As the threat becomes real, the son’s passive reaction to all of the warnings that come his way add to a tension built on the very human ability to fail to act on one’s better instincts. Bolaño is a master at exploiting the ambivalence that erodes relationships. Again and again his characters prefer to observe rather than engage, things are left thought but unsaid until, very often, it is too late.

Another especially poignant story is ‘Mauricio (“The Eye”) Silva’. Here the narrator recounts the experiences of a fellow Chilean exile he meets in Mexico City. The Eye is described as a sensitive man, one who always tried to avoid violence, “even at the risk of being considered a coward.” He eventually finds work as a photographer and as his modest fortunes improve he develops a style of dress that sets him apart from other Chilean exiles and likely leads to the intimation that he is a homosexual–a designation received with considerable derision, even fear, by his fellow countrymen at that time.

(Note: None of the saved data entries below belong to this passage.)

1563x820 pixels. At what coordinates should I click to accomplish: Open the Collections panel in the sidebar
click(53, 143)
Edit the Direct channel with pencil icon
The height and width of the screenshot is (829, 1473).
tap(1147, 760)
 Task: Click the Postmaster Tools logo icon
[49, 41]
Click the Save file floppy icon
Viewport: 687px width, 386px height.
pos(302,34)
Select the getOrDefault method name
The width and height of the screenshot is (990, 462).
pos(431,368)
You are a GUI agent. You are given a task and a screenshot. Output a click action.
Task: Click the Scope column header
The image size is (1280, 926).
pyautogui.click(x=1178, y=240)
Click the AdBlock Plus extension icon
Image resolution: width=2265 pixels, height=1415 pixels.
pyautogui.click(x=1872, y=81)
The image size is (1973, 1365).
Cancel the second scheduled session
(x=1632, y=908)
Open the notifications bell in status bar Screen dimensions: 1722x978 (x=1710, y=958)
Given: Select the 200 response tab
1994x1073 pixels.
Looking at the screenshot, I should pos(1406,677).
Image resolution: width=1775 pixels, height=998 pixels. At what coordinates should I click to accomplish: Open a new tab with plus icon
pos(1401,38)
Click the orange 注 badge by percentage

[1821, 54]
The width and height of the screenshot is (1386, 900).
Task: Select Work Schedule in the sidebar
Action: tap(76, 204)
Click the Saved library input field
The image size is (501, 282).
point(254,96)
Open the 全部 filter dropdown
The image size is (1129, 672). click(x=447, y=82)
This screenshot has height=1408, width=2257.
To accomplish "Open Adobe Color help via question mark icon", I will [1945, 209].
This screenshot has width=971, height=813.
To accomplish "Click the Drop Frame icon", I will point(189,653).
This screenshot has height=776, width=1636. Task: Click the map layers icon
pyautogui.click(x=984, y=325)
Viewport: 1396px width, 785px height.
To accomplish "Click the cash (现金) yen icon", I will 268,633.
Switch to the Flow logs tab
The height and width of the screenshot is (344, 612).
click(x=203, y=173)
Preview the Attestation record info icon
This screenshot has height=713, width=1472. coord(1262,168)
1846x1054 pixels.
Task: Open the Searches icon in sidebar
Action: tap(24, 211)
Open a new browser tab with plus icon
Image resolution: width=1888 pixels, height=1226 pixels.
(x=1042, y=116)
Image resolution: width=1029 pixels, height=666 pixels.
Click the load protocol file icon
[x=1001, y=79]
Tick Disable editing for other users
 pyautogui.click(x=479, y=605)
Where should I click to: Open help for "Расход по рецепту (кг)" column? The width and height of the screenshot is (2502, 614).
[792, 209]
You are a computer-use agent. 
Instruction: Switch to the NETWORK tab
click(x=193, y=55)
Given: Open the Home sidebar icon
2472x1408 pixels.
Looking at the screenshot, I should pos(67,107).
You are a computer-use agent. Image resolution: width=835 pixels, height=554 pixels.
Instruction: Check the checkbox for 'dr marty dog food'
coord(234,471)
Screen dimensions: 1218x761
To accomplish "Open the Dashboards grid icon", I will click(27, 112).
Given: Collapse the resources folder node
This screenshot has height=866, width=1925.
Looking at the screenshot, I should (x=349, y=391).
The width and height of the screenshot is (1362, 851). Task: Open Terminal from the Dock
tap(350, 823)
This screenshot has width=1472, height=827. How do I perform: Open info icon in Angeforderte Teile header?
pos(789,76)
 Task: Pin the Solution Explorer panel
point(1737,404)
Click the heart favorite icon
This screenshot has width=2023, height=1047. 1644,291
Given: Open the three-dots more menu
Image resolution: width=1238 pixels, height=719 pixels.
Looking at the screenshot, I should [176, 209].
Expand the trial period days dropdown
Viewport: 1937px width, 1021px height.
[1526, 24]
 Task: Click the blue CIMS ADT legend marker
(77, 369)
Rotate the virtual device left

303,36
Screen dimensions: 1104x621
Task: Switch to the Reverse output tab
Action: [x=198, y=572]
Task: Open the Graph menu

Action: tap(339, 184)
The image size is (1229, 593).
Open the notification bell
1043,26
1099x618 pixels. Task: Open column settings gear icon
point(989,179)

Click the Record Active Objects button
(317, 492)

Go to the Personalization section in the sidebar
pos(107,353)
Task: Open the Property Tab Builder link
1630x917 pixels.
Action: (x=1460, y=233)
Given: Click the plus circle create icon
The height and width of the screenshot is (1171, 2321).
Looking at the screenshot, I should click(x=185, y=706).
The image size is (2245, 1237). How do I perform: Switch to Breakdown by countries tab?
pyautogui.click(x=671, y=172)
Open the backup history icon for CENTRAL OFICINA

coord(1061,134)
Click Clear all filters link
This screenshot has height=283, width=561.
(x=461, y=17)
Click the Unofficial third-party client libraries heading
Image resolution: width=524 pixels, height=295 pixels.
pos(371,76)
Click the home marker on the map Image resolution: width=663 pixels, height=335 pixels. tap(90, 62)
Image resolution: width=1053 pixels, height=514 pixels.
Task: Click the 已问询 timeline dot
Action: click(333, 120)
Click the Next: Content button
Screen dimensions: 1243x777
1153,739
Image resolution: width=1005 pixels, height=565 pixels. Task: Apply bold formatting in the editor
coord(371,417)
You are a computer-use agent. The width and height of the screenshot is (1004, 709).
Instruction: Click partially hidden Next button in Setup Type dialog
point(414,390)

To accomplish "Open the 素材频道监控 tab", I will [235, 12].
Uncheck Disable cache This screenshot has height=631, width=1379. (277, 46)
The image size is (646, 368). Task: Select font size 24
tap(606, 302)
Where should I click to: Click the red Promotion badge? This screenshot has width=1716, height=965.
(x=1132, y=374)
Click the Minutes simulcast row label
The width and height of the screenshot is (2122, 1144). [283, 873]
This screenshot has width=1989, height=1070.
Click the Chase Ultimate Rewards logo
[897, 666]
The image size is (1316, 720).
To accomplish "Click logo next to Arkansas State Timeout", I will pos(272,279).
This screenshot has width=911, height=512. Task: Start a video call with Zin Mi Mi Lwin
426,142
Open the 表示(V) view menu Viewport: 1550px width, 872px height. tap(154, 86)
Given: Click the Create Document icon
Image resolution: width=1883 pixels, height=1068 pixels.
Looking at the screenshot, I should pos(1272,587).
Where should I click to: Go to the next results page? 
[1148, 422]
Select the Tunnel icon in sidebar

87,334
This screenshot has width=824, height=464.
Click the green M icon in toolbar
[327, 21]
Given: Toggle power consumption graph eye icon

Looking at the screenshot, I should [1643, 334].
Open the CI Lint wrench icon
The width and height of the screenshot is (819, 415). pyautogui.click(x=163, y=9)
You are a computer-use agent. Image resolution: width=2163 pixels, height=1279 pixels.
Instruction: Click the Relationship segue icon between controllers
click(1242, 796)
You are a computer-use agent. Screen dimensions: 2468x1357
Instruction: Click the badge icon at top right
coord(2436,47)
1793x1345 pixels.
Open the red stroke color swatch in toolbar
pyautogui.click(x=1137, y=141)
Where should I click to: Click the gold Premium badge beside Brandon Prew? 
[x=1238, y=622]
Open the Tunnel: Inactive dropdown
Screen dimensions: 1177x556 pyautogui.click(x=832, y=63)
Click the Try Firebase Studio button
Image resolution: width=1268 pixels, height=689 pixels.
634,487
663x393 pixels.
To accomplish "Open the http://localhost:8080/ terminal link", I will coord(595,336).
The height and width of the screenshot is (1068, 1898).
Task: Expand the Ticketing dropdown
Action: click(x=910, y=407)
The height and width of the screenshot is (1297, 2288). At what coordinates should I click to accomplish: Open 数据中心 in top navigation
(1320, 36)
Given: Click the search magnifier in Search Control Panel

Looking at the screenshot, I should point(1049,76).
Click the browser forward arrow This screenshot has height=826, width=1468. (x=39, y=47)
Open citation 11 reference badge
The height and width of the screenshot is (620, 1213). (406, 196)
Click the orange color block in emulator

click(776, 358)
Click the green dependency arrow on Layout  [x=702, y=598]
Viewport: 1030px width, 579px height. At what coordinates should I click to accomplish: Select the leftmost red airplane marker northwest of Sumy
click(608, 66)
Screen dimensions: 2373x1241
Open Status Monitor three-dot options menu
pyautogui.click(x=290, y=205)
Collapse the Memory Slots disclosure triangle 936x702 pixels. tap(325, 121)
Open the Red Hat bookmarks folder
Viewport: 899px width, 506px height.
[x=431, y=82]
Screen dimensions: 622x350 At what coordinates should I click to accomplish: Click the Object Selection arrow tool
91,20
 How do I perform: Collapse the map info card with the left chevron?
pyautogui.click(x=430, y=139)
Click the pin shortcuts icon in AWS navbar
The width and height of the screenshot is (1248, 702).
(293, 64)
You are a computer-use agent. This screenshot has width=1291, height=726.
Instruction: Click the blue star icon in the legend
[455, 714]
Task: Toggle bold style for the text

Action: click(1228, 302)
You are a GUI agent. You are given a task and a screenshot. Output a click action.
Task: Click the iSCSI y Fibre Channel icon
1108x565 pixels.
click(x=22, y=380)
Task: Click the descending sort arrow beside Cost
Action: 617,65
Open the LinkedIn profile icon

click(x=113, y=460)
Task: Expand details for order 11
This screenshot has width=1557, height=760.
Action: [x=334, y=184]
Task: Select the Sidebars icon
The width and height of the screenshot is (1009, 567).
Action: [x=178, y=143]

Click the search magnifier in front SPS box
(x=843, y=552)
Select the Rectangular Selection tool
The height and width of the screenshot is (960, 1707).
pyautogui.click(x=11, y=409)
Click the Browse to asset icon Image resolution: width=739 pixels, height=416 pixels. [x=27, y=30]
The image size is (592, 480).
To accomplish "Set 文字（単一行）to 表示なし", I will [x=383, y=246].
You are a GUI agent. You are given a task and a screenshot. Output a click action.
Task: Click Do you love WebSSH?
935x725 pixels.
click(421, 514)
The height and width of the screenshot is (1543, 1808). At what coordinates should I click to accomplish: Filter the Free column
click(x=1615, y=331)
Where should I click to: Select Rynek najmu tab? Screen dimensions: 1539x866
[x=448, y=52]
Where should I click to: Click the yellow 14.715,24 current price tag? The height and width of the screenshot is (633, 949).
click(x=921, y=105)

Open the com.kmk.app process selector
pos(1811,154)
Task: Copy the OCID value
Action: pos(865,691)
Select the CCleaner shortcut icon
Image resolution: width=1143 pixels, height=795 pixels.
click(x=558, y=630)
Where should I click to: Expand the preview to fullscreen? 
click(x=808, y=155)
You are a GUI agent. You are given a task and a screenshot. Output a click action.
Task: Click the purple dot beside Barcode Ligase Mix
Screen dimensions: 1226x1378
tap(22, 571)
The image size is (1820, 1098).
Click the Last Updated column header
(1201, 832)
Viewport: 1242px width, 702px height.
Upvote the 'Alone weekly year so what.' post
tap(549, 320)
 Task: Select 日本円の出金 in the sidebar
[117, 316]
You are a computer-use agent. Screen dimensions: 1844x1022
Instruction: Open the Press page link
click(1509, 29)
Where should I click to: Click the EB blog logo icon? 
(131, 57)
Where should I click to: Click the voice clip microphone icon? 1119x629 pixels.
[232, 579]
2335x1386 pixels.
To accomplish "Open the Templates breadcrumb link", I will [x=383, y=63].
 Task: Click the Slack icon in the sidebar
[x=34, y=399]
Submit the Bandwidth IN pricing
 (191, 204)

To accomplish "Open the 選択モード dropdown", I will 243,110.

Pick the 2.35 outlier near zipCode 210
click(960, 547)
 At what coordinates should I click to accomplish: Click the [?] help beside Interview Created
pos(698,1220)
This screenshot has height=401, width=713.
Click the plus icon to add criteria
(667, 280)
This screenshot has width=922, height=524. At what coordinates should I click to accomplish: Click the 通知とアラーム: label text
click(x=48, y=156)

One night the narrator encounters The Eye in a cafe. The description of his friend is striking. Bolaño’s characters seem to pay particular attention to the appearances of their friends and acquaintances, almost as if they are looking to read something lurking beneath the surface, an understanding, a message or an ulterior motive:

I sat down next to him and we talked for a while. He seemed translucent. That was the impression I had. The Eye seemed to be made of some vitreous material. His face and the glass of white coffee in front of him seemed to be exchanging signals: two incomprehensible phenomena whose paths had just crossed at that point in the vast universe, making valiant but probably vain attempts to find a common language.

On this evening, The Eye not only confirms his sexuality, but announces that he will be moving to Paris where he can live more openly and pursue the kind of photographic work he has always dreamed of. It will be years before they meet again. The narrator, now married with a child and published books to his credit, crosses paths with The Eye in Berlin and learns of the life altering, disturbing experiences his friend had in India. It seems that the man who had always tried to avoid violence has discovered, like other Latin Americans of his generation born in the 1950’s, that violence would ultimately find him, even on a distant continent.

The fourteen stories that comprise Last Evenings on Earth are imbued with a wistfulness that captures the spirit of dislocation of the exiled. But with his evocative, evenly paced prose Bolaño speaks to a borderlessness that many of us feel when we don’t fit in wherever we happen to be. It is, perhaps, the writer’s soul that responds, I don’t know. I feel at a loss to define it, in this, my first experience with his work, but I do know I will return for more.

Last Evenings on Earth is translated from the Spanish by Chris Andrews and published by New Directions.